Document excerpt:
━━━━━━

David Jiménez García (born 1971) is a Spanish journalist and author, who worked as long-term reporter and war correspondent before becoming editor-in-chief of El Mundo. He has written several books, including the bestseller El director.

== Biography ==
Jiménez has worked as a correspondent and war reporter in over 30 countries. Born in Barcelona on 11 January 1971, he graduated in journalism in 1994, and later that year started working for El Mundo as an intern on its Madrid newsroom. In October 1998 he became the paper's first correspondent in Asia, remaining there until 2014 and covering conflicts in Afghanistan, Kashmir, Sri Lanka, Pakistan or East Timor. His coverage of Tibet induced the Chinese government to ban him from returning to that country. He travelled twice clandestinely to North Korea and was the only Western reporter to stay in Fukushima through the nuclear disaster of 2011.

Jiménez was interviewed in the 2025 crime documentary A Recipe for Murder, which detailed the murder investigation of Colombian surgeon Edwin Arrieta and his convicted murderer Daniel Sancho in Thailand.

Jiménez' reports have been published in The Guardian, The Toronto Star, The Sunday Times, and Esquire magazine. He has appeared on the CNN and BBC television channels. He is currently a columnist for The New York Times.

An award-winning author, he has published five books, and his work has been translated into English, Chinese, German, and Italian.

===Editor of El Mundo===
On being awarded a Nieman scholarship from the University of Harvard in 2014, he worked for a period at MIT Media Lab, investigating digital challenges to the press. He returned to Madrid to take over the editorship of El Mundo, replacing Casimiro García-Abadillo, with the task of bringing the paper out of its period of crisis and leading its digital transformation.

━━━━━━

Data block:
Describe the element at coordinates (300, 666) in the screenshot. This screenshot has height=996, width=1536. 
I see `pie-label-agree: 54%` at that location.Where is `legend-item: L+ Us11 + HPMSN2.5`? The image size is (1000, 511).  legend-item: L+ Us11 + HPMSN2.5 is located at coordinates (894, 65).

━━━━━━

Questions:
A. According to the biography of David Jiménez García, when did he become El Mundo's first correspondent in Asia?
B. Continue the biography of David Jiménez García from its last sentence.

Exercise responses:
A. October 1998

B.
His dismissal as editor became known on 25 May 2016, and followed his appearance on a talk programme on Onda Cero, in which he asked the presenter whether they accepted "ex-editors". His termination took place during a serious crisis for the newspaper and its owner Unidad Editorial, which was undertaking its third round of redundancies since 2009. The workforce were taking intermittent strike action in protest against a proposal to dismiss over 160 staff, a plan that Jiménez had opposed. Jiménez attributed his dismissal to his resistance to pressures that would have compromised the independence of the newspaper, and in June 2016 he was the first editor of a Spanish newspaper to take advantage of a constitutional "conscience clause" intended to protect the freedom of the press. He then sued the company and its president. After a year long legal battle, the company finally admitted that Jimenez had been dismissed without reason, and stated in writing that it would respect his freedom of expression in the future.

El director, his tell-all book about his tenure as editor, became and instant bestseller in Spain.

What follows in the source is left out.